Lightenings viii

 

Heaney offered his reader a clue as to how to ‘enter’ the Squarings poems: You could think of every poem in ‘Squarings’ as the peg at the end of a tent-rope reaching up into the airy structure, but still with purchase on something earth­ier and more obscure (DOD 320); 

Early Christian and Celtic legend was prone to present mysterious, miraculous illusions to create a sense of awe in humble minds.

Heaney’s version of the legend of Clonmacnoise (The annals say) unfolds in a space between the earth-bound world of a 6th century chapel and an airy, transcendent reality above; the staging provides a kind of ‘skylight’ through which a person may pass from one to the other.

The monks, at their devotions (all at prayers inside the oratory), bear witness to an extraordinary apparition – a ship … above them in the air. Its anchor, dangling through the chapel roof hooked itself into the altar rails, bringing the airy ship to a shuddering halt: the big hull rocked to a standstill.

Incredibly, a figure appeared tasked with freeing the craft (crewman shinned and grappled down the rope but was unable to do so. The abbot understood the submerged sailor’s plight ‘This man can’t bear our life here and will drown’. What followed was straightforward: the monks helped the alien to disentangle the anchor, the freed ship sailed, and the man climbed back from a hostile atmosphere into familiar surroundings.

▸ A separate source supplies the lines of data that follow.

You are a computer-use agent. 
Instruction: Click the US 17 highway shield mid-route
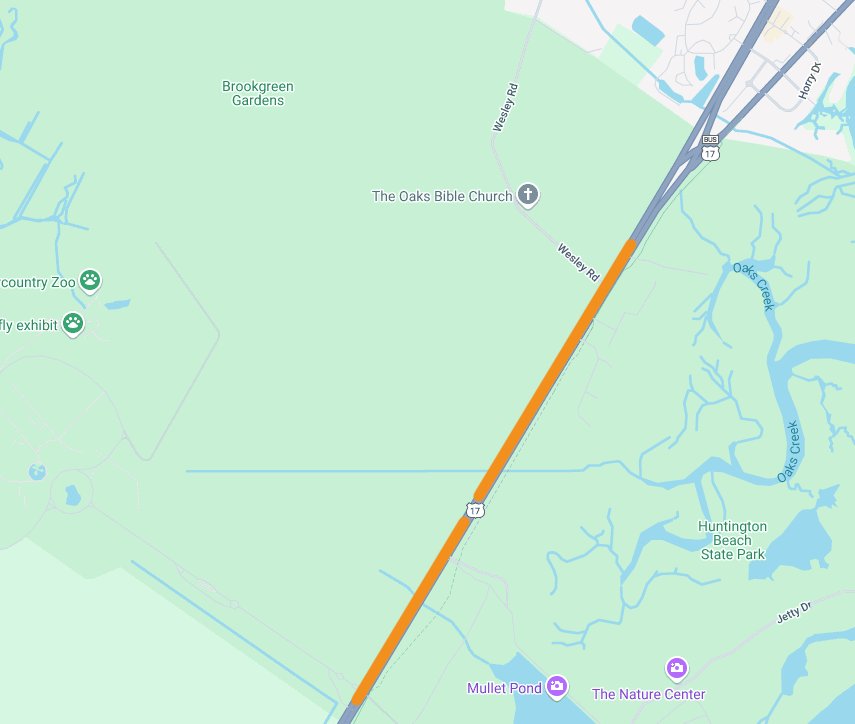(475, 510)
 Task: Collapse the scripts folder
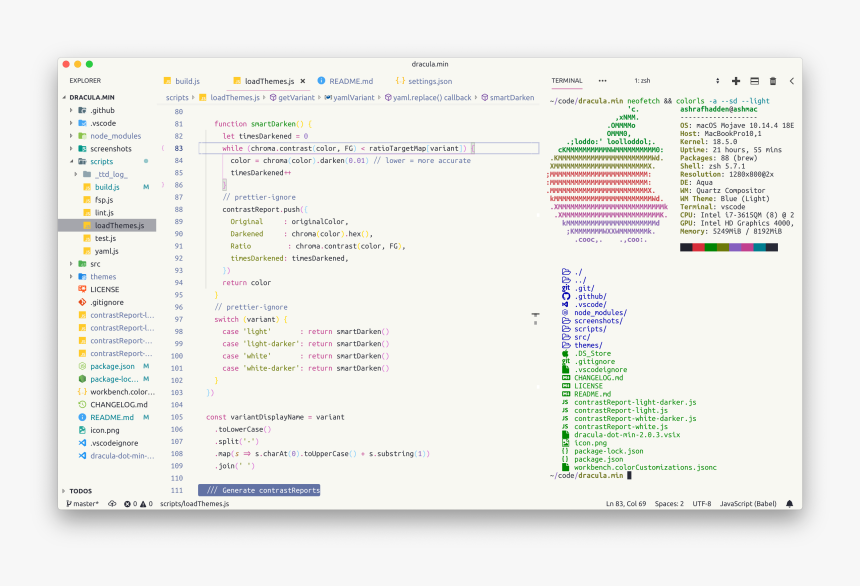pyautogui.click(x=101, y=161)
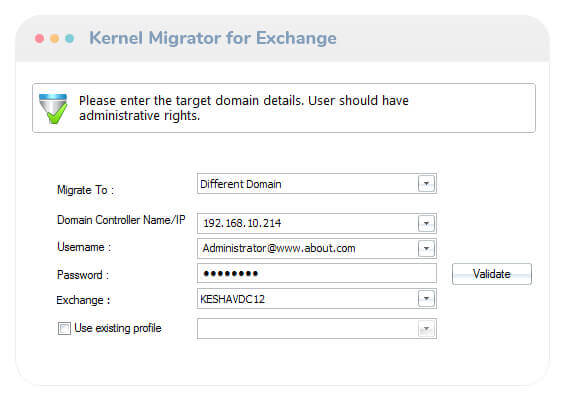
Task: Open the Exchange server dropdown arrow
Action: (426, 298)
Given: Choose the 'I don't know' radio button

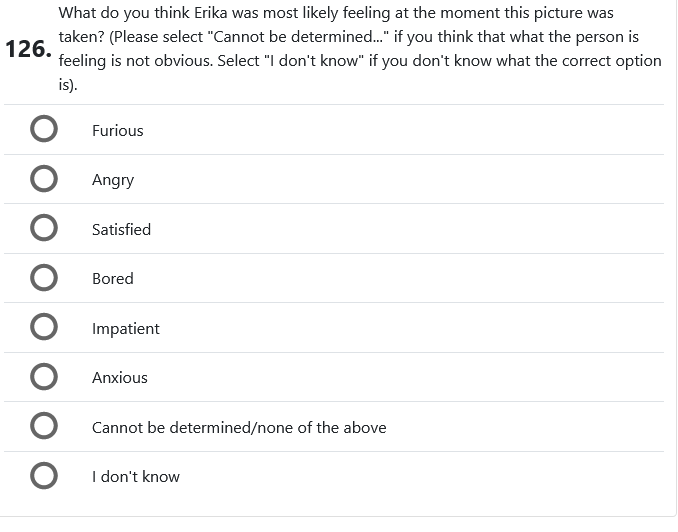Looking at the screenshot, I should [43, 476].
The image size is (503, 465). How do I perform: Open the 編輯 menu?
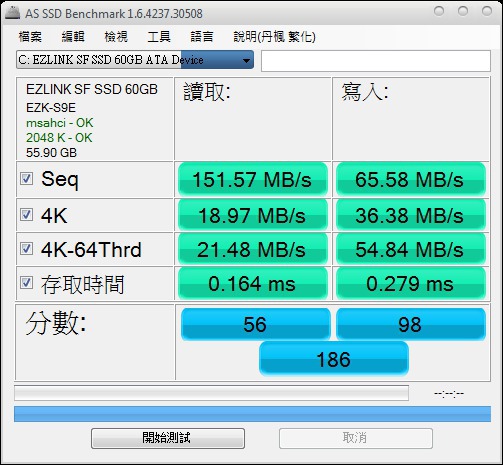(x=73, y=37)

Heaney credits a ‘marvel’ that works at both levels: the monks can only gawp at an unbelievable event; the extraterrestrial seafarer’s brief experience of life below is an eye-opener to him (the marvellous as he had known it) … Orpheus-like the sailor has entered an underworld before being helped to return to the rarefied air of his own world.

Seeing Things I at Inishbofin turns the superimposed levels on their heads: Heaney, then a child, resembles the crewman of an airy boat, peering down into the ‘seeable-down-into water’ of the depths below.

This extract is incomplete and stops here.